/nefarious

my Nefarious Scheme

Primary LanguagePython

Nefarious Scheme.

A programming language with:

  • mutable syntax.
  • an efficient yet dynamic parser.
  • function syntax rather than function names.
  • equivalence between types and CFG non-terminals.
  • lexical scope.
  • CFG rule priority: newest takes precedence [so shadowing works!].
  • an incremental hybrid GC.
  • a fast tracing JIT bytecode VM (based on PyPy). [not yet—compilers are hard!]

Written in RPython; compiles to native code (via C), using the RPython toolchain. But it can also run on top of a standard Python interpreter (albeit slower).

Work in progress.

Overview

Nefarious is a text-based programming language. It has mutable syntax: the language grammar can be extend at runtime.

The idea is to do away with DSLs and operator overloading and so on, and just have fully general function syntax.

Here's a quick (and poorly chosen) example:

define Int:a + Int:b { return (INT_ADD a b) }
define Int:a - Int:b { return (INT_SUB a b) }
define if Bool:test then Block:tv else Block:fv { ... }

define fib Int:n {
	if n < 2 then { return 1 } else { return fib (n - 1) + fib (n - 2) }
}

It has a very simple tokenisation stage: it separates out newlines, whitespace, individual punctuation characters, and strings of digits; anything that's left tokenises as a WORD.

I use a sophisticated Earley parser; this allows me to be flexible and extend the grammar during parsing.

When a variable declaration is encountered, eg:

	let x = 42

the parser adds a new production Int -> x to the grammar.

Blocks { } have their own scope. When we enter a block, we save the current grammar onto a stack; upon exiting the block we pop its rules. In this way the parser gives us lexical scope and variable shadowing for free.

Functions are defined not with names, but with a list of symbols. (This gets converted into a CFG rule.) eg:

    define fib Int:n { ... }

The function fib _ has one argument slot, named n, of type Int.

Upon entering the function's body, the parser pushes its arguments onto the stack; like we did variables.

After parsing the entire body, the function is type-checked, and a new rule added to the grammar; in this case Int -> 'fib' Int.

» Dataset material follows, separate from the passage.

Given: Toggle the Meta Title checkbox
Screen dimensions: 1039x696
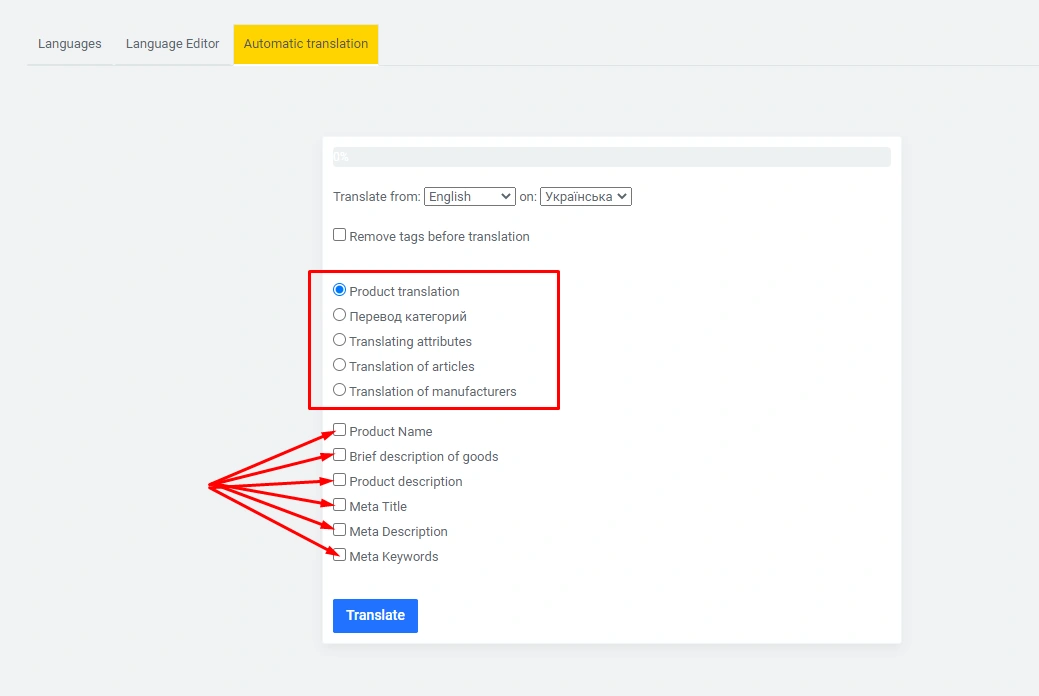Looking at the screenshot, I should pos(340,505).

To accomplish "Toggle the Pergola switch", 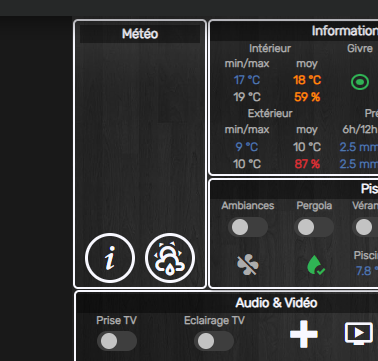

In this way, the parser builds up a Scheme-like AST for the whole program file.

Just like Scheme, we could support macros which are evaluated at compile-time (after parse-time).

To make all this manageable, we enforce an equivalence between non-terminals (in the CFG) and types (in the language's type system). So the LHS of a production is always its type: Int/Bool/Text/whatever. There are special types for Line and Block and Program.

This is done to help resolve ambiguity; there's no point accepting parses that won't type-check, when there are other parses that will.

Although moving type-checking into the parser may turn out to be horrible to use in practice!

The other tool for resolving ambiguity is ordered choice; if two different productions result in the same non-terminal, the one defined most recently always wins. (This is why shadowing works.)

There's some extra magic to handle parametric types/rules — eg T -> if Bool then T else T, or List T -> T ',' T [Except for left-recursive parametrics, eg. T -> T, which turns out to be iffy.]

This is all then compiled to bytecode for a custom VM. My plan is for the "core" language to just define rules for emitting the bytecodes; defining labels & jumps; and handling functions and name bindings; and then everything else can be implemented in the language itself, including control flow and all the built-in syntax.

The idea, after all, was to do away with DSLs! I imagine there would be standard "preambles" which define a nice language to work with. Maybe even specialised ones for different domains (science, math)?

I've omitted a few details (eg. upvars, optional whitespace), but this overview is too long as it is!

There are a range of fun extensions to the language and/or compiler: I could add an optimising compiler to the VM, and do flow analysis/SSA. Implementing closures properly could be fun. And the language would rather benefit from unevaluated argument types: define while (Uneval Bool):test do Block:body?

Install

Ubuntu: you'll need the following before make will work (of course, you might have them already):

sudo apt-get install build-essential git unzip python

For making the JIT (make nfsj), you'll need to run:

sudo apt-get install libffi-dev pkg-config

Installing pypy is recommended (builds might be faster).